Gravell asked the county’s Commissioners Court during a Feb. 19 meeting to nominate members of a nine-person county bond committee to look into the possibility of a future bond election and prioritize roads and parks projects in the county. As the committee’s work wraps up, Gravell reflects on his first six months in office and what direction growth will take the county.
In your first six months in office, what is something you set out to accomplish and have?
It is a major priority for me to communicate well with our community and to communicate well with our employees. I thought at least the communicating well with our employees would be a two-, three- [or] four-year process, [but] I think we’ve accomplished great strides [already].
Williamson County is one of the fastest-growing counties in Texas. What is your role in preparing for that growth?
We must have paths and corridors that connect people. And with that, I asked our court to create a bond committee not just to look at the possibility of future road bonds but to look at the possibilities of prioritizing our future paths, our future roads [and our] future parks. We empowered a committee of nine to go do this and come back and tell us the truth. We’re looking for what the future holds. I’m going to ask the citizens, “Do you want this bond package or not? Do you want these roads or this park or not?” And we’ll respect that [decision].
Williamson County is also a diverse county with urban cities and small agricultural towns. How does the county balance resources and needs for residents with different priorities?
Williamson County is amazing because it’s diverse.

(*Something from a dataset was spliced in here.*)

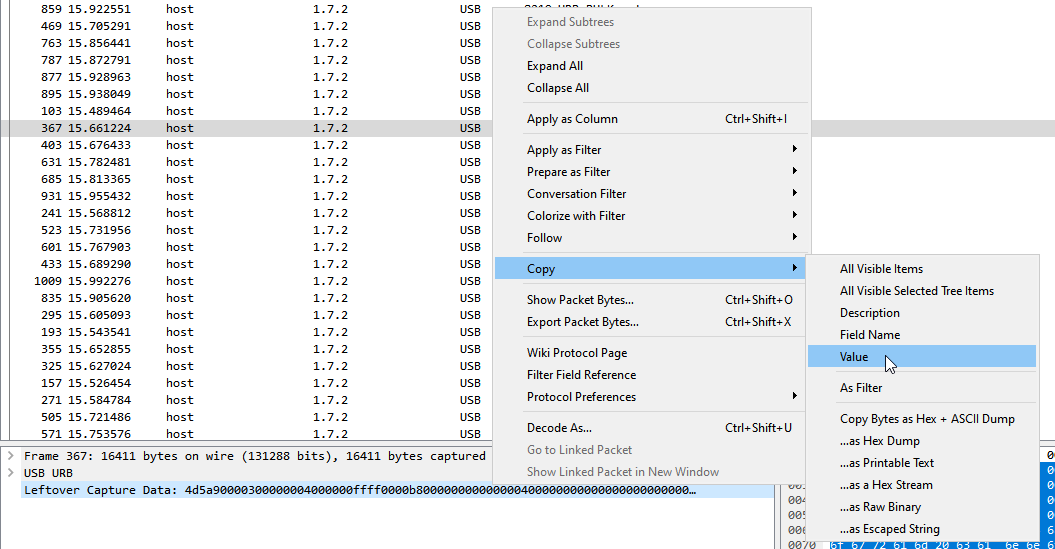This screenshot has height=549, width=1055.
Task: Select Filter Field Reference entry
Action: click(x=581, y=375)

As a county judge, I might be dealing with something like Apple that is putting in a $1 billion complex and has some of the most innovative technology in the world in one piece of the county, and then in another piece of the county I get a phone call because the city of Granger has a water leak. We will never forget in Williamson County that it’s our farmers and ranchers who are the backbone of what we do.
How does the county maintain affordability for its residents with growing property values and infrastructure needs?
It’s hard. The problem is that we’re such an attractive community, and we have businesses from around the world that want to come here. And when they come here, they’ve got employees who need a place to live, eat [and] shop. If we were less attractive, we would be a whole lot more affordable. If we were less successful, we would be a whole lot more affordable. The problem is the affordability issue is really just a result of our success.